● **Records shown**:
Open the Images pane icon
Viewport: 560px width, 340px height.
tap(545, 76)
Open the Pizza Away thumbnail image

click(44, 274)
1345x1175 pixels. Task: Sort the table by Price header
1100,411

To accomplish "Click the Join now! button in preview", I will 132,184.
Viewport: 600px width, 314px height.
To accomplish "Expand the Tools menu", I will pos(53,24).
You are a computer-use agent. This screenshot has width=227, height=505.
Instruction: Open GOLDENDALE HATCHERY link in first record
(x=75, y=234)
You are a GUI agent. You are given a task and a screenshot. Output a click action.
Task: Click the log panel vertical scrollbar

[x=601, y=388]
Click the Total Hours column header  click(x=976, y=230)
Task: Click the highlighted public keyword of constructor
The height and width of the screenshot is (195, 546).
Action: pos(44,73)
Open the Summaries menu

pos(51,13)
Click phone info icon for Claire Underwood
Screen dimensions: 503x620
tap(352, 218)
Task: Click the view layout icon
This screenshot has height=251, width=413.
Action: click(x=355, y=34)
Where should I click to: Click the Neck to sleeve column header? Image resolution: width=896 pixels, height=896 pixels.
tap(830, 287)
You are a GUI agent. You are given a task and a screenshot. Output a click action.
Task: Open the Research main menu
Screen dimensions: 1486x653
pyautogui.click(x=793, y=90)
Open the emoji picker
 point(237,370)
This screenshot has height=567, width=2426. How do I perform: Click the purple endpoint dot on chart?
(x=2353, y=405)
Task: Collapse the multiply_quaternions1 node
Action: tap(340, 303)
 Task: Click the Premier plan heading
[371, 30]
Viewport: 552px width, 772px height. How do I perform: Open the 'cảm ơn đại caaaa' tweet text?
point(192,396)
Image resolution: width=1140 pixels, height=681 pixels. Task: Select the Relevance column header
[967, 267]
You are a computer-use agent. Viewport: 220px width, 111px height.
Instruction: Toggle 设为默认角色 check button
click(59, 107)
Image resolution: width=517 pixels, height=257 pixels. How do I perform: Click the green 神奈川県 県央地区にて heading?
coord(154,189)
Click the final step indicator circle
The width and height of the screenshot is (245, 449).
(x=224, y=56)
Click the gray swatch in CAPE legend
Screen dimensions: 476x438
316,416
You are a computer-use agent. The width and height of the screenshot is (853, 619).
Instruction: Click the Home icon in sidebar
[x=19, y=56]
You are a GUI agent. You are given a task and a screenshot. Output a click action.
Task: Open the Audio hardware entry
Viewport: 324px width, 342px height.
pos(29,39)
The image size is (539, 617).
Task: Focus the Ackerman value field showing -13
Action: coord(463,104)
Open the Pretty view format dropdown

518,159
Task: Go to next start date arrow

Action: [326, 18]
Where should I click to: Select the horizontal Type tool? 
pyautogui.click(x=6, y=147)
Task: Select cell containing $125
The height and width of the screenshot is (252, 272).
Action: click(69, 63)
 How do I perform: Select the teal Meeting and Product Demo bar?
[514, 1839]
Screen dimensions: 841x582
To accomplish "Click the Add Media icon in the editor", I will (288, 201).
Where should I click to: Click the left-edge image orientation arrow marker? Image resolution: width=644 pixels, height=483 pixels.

● **Exercise brief**: Give the listing again, exactly as it was written.

● **Solution**:
Open the Images pane icon
Viewport: 560px width, 340px height.
tap(545, 76)
Open the Pizza Away thumbnail image

click(44, 274)
1345x1175 pixels. Task: Sort the table by Price header
1100,411

To accomplish "Click the Join now! button in preview", I will 132,184.
Viewport: 600px width, 314px height.
To accomplish "Expand the Tools menu", I will pos(53,24).
You are a computer-use agent. This screenshot has width=227, height=505.
Instruction: Open GOLDENDALE HATCHERY link in first record
(x=75, y=234)
You are a GUI agent. You are given a task and a screenshot. Output a click action.
Task: Click the log panel vertical scrollbar

[x=601, y=388]
Click the Total Hours column header  click(x=976, y=230)
Task: Click the highlighted public keyword of constructor
The height and width of the screenshot is (195, 546).
Action: pos(44,73)
Open the Summaries menu

pos(51,13)
Click phone info icon for Claire Underwood
Screen dimensions: 503x620
tap(352, 218)
Task: Click the view layout icon
This screenshot has height=251, width=413.
Action: click(x=355, y=34)
Where should I click to: Click the Neck to sleeve column header? Image resolution: width=896 pixels, height=896 pixels.
tap(830, 287)
You are a GUI agent. You are given a task and a screenshot. Output a click action.
Task: Open the Research main menu
Screen dimensions: 1486x653
pyautogui.click(x=793, y=90)
Open the emoji picker
 point(237,370)
This screenshot has height=567, width=2426. How do I perform: Click the purple endpoint dot on chart?
(x=2353, y=405)
Task: Collapse the multiply_quaternions1 node
Action: tap(340, 303)
 Task: Click the Premier plan heading
[371, 30]
Viewport: 552px width, 772px height. How do I perform: Open the 'cảm ơn đại caaaa' tweet text?
point(192,396)
Image resolution: width=1140 pixels, height=681 pixels. Task: Select the Relevance column header
[967, 267]
You are a computer-use agent. Viewport: 220px width, 111px height.
Instruction: Toggle 设为默认角色 check button
click(59, 107)
Image resolution: width=517 pixels, height=257 pixels. How do I perform: Click the green 神奈川県 県央地区にて heading?
coord(154,189)
Click the final step indicator circle
The width and height of the screenshot is (245, 449).
(x=224, y=56)
Click the gray swatch in CAPE legend
Screen dimensions: 476x438
316,416
You are a computer-use agent. The width and height of the screenshot is (853, 619).
Instruction: Click the Home icon in sidebar
[x=19, y=56]
You are a GUI agent. You are given a task and a screenshot. Output a click action.
Task: Open the Audio hardware entry
Viewport: 324px width, 342px height.
pos(29,39)
The image size is (539, 617).
Task: Focus the Ackerman value field showing -13
Action: coord(463,104)
Open the Pretty view format dropdown

518,159
Task: Go to next start date arrow

Action: [326, 18]
Where should I click to: Select the horizontal Type tool? 
pyautogui.click(x=6, y=147)
Task: Select cell containing $125
The height and width of the screenshot is (252, 272).
Action: click(69, 63)
 How do I perform: Select the teal Meeting and Product Demo bar?
[514, 1839]
Screen dimensions: 841x582
To accomplish "Click the Add Media icon in the editor", I will (288, 201).
Where should I click to: Click the left-edge image orientation arrow marker? Image resolution: width=644 pixels, height=483 pixels.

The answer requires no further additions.